Now I’m bounced back. This is not a world where you have to debase yourself to create things anymore. I don’t have to get a guy with a piano to play me out while I tumble for Vaudeville dollars. I don’t need an agent or a big fancy marketing team to push my creative ideas. I just need to do them. I need to put in the time, as Scott Kurtz and Robert Khoo would say. And the only time I have to put in, is right now. And most of all, I need to do these things because I want to, not because I think it’ll make me happy WHEN. I need to do all this stuff for the love it, and screw everything else. I’d be an idiot and a liar to say that I don’t define my success by making money – that’s America, I can’t avoid that. I can truthfully say that I’m less concerned with being successful and more concerned with being satisfied with myself and my efforts. So, I’m gonna do it because I love it.

And again, the only time I have is right now. I put in the time right now. I invest it. Eventually, once enough now has become then, and I have used it correctly and successfully like resource management in RTS games and mana in WoW, I will have something to show for it. But I’m less concerned with having something to show for it WHEN, than I am with being satisfied that I’m putting the time in now. So, the Only Worthwhile Time is Now.

Which sort of makes us wonder: why write this? Go put your time into these things you want to do, Boyce, and get off the intertrons.

Well, this is the thing I want to do, too. I want to catalog my thoughts and opinions the way I used to. I want to share them and express them, but I want to do it for me. I want this to become my Singular Voice on the internet. As I run into complications and problems with my various projects and life events, I’m going to share them here, unabashedly and honestly and hopefully not overtly offensively.
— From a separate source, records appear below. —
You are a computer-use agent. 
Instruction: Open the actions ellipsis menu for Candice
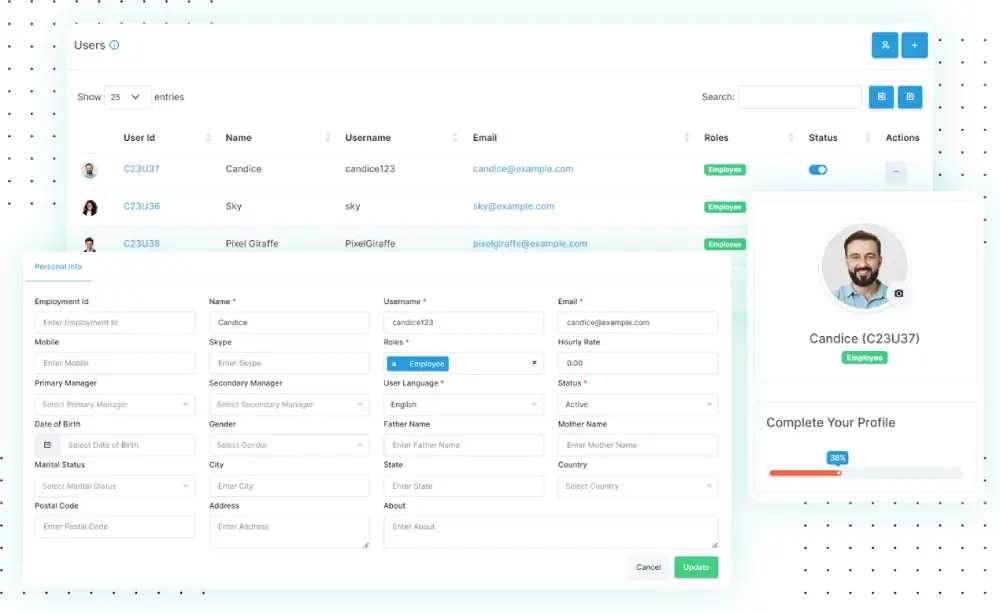pos(896,172)
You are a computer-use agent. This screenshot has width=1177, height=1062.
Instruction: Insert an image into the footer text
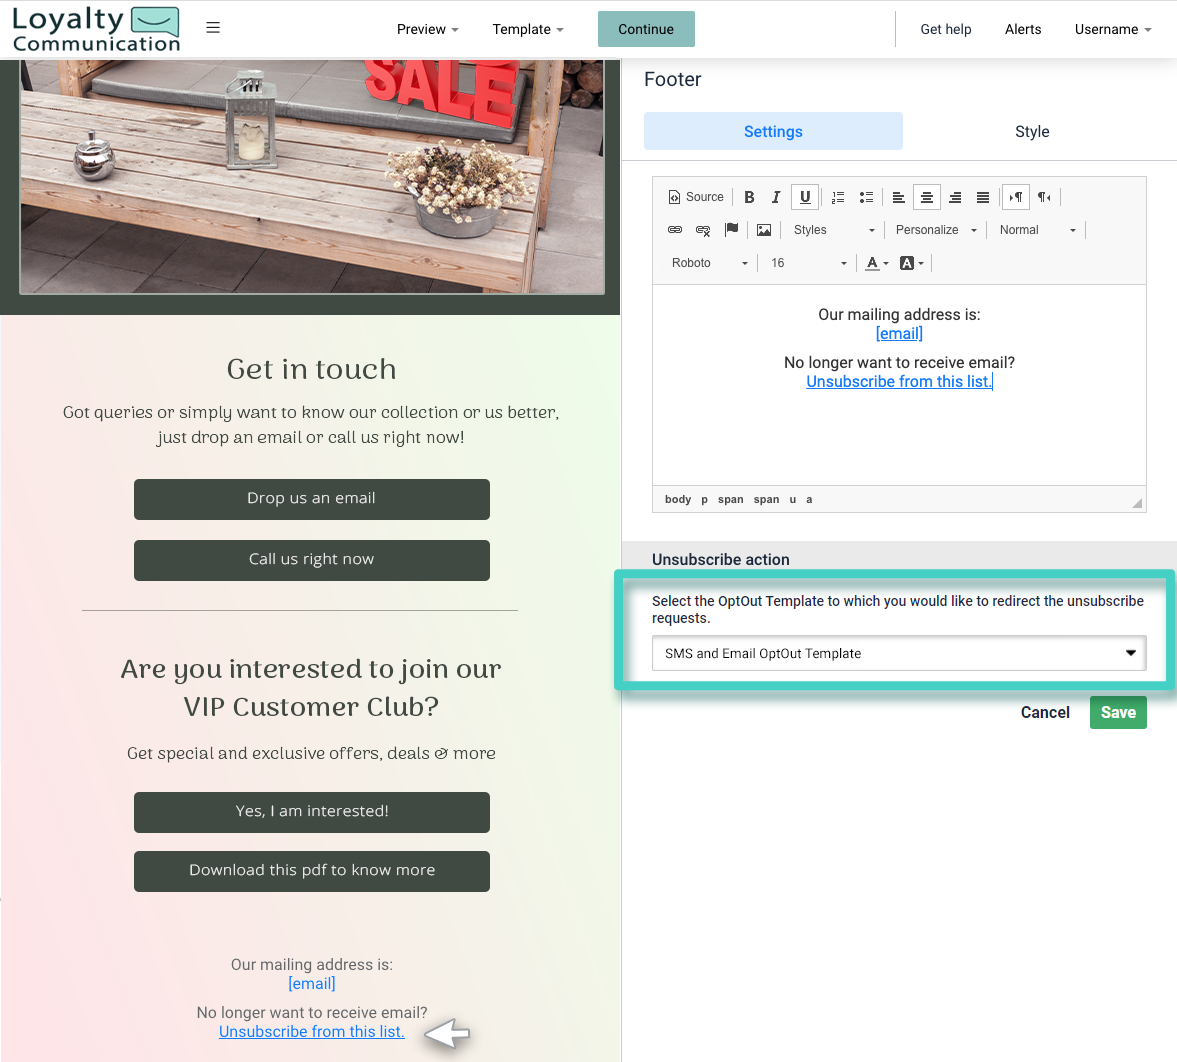coord(764,230)
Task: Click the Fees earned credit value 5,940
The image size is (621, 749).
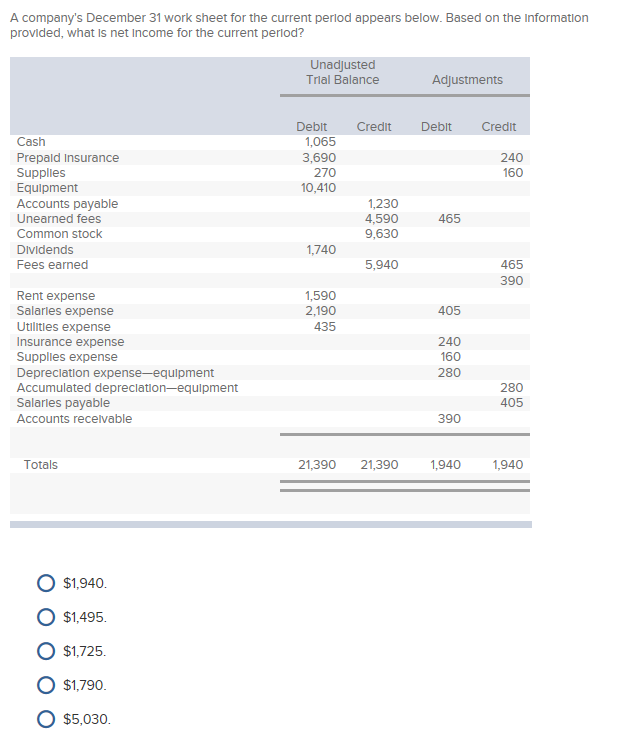Action: tap(381, 265)
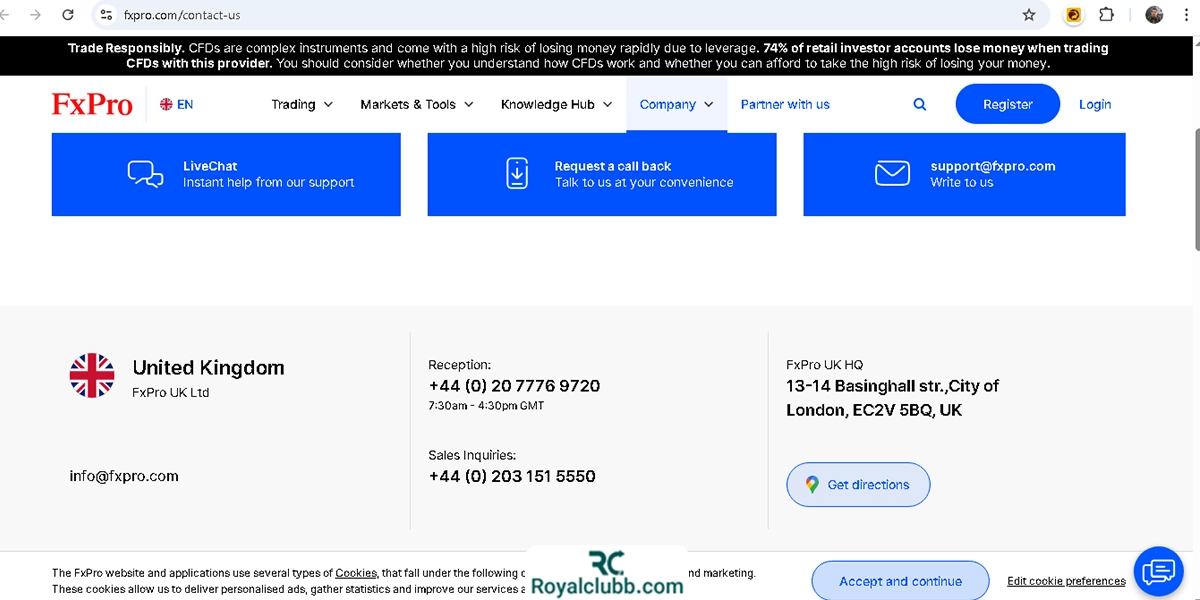Open the search magnifier icon

pyautogui.click(x=920, y=104)
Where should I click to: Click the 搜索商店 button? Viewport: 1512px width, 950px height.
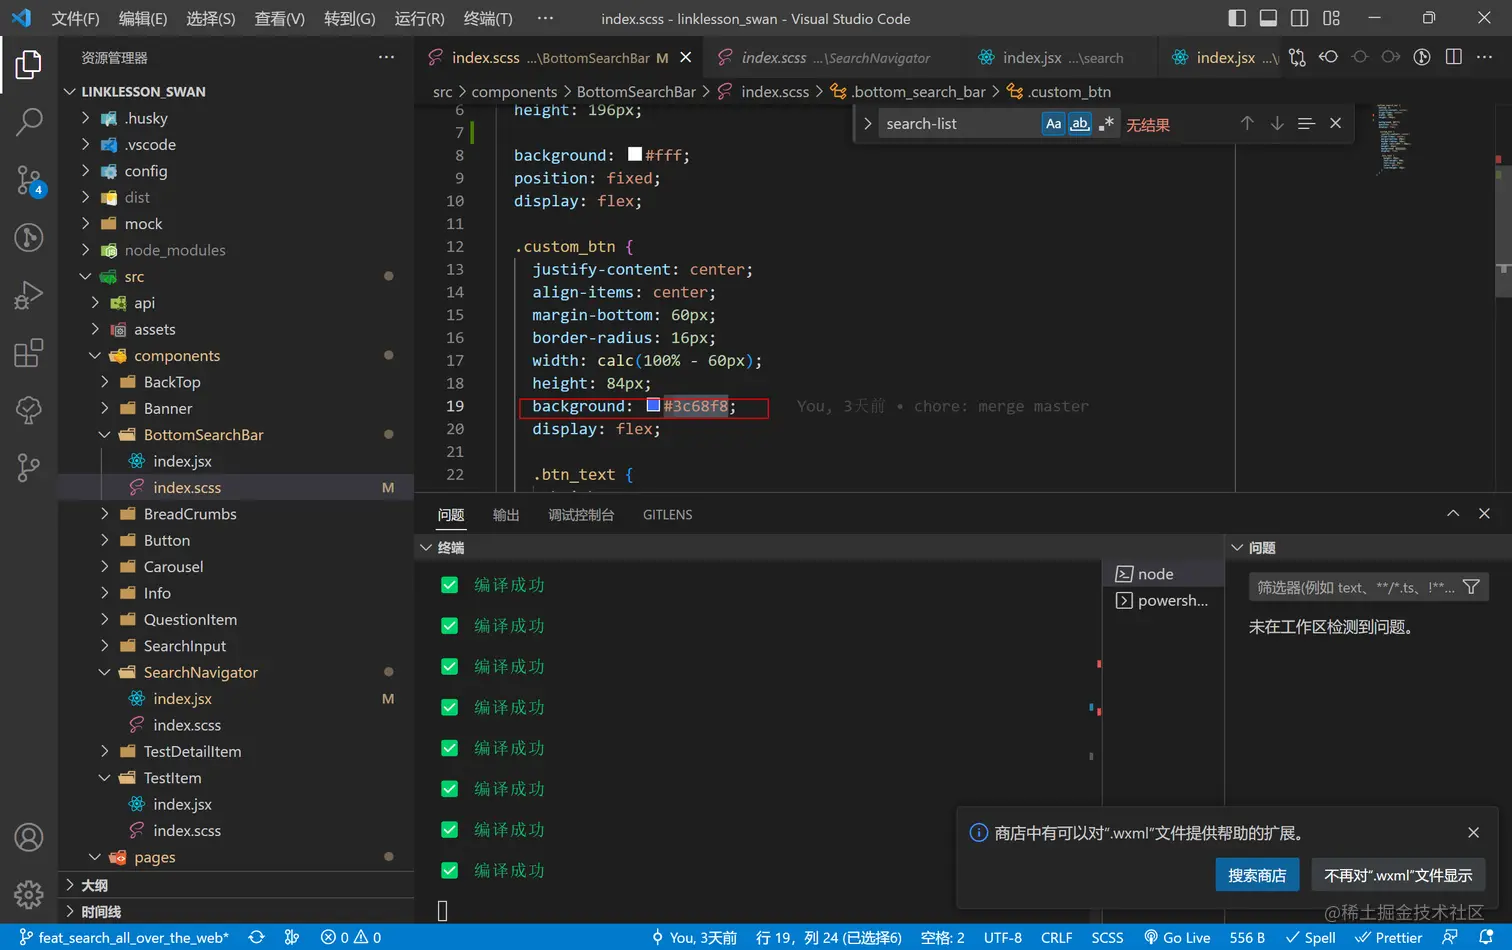click(1257, 875)
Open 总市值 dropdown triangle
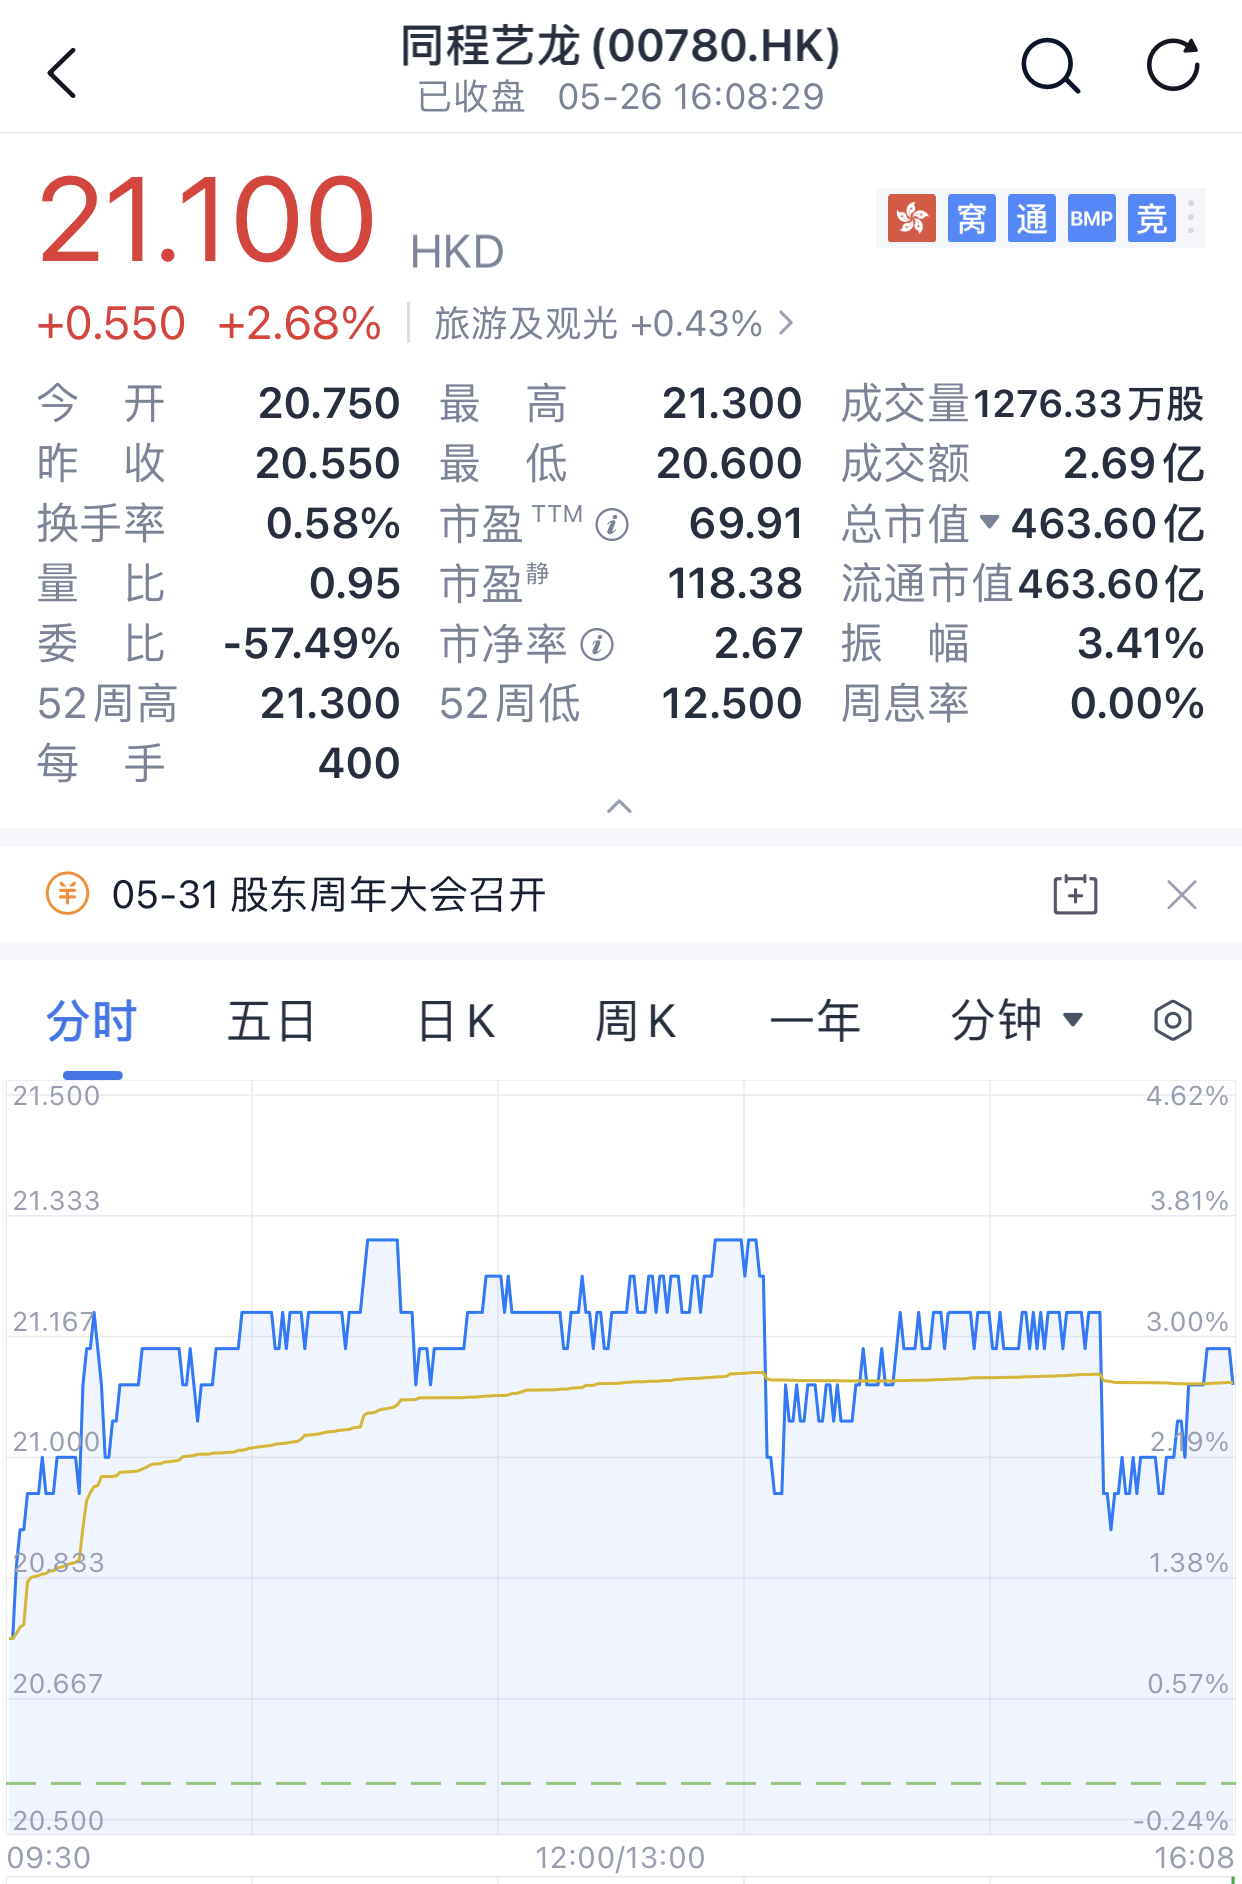The height and width of the screenshot is (1884, 1242). 989,522
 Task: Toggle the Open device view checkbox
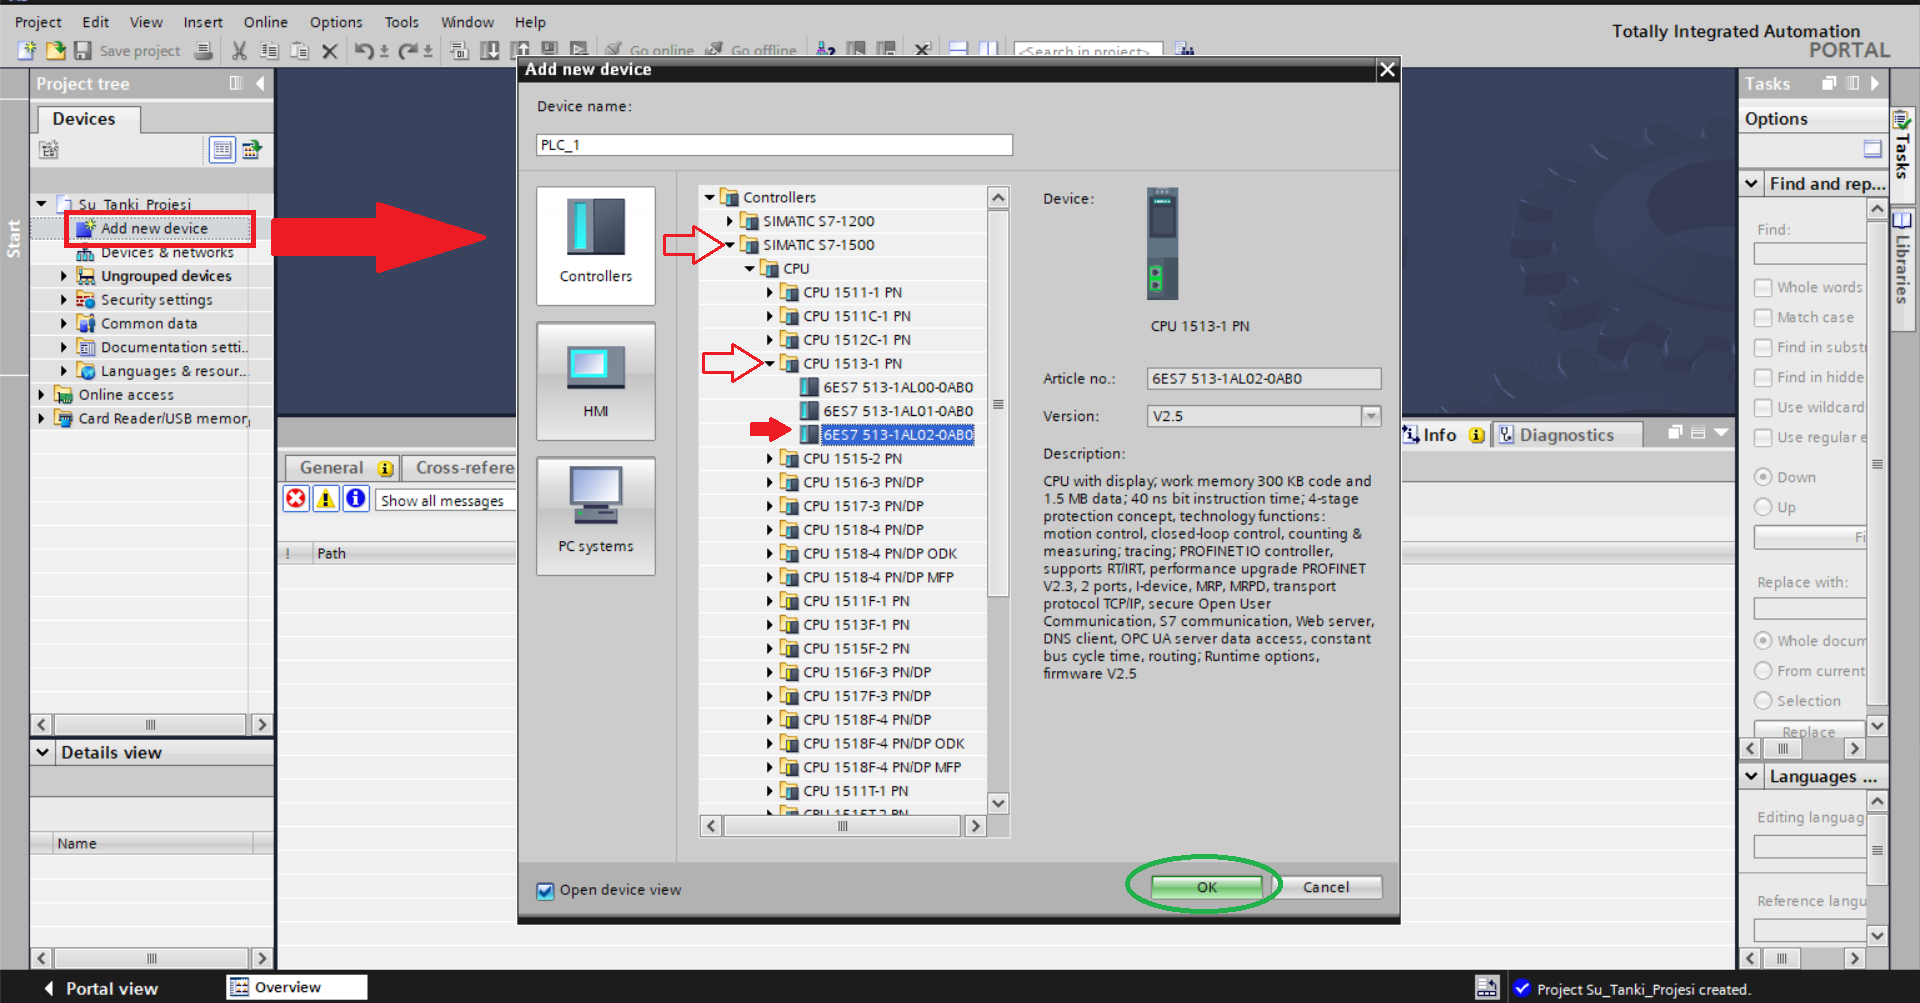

To that end, I’m going to be disabling comments. It doesn’t much matter for those of you who read this, because you’re probably my Facebook friends, and that’s how you found the link, so you can comment there. But then it’s part of my social network, it’s removed and separated from my blog, per se, and it’s about my friends talking to me, expressing their singular voice about what I’ve said and how I’ve made them feel. And that’s fine. Its their/your/our right to do so. I’ve given you that permission by befriending you in the real world to begin with and then extended a digital version of that permission and trust with that website.

But here? Here is a Singular Voice. My voice. It’s my opportunity to vomit my thoughts onto this corner of the web. Anyone and everyone can see it, read it, and be opinionated about it. Someday, I’ll lose a job over it. Someday, maybe I’ll get hired for it. That’s all when. This is now.

And, as I may have mentioned about a billion times, the only worthwhile time is now.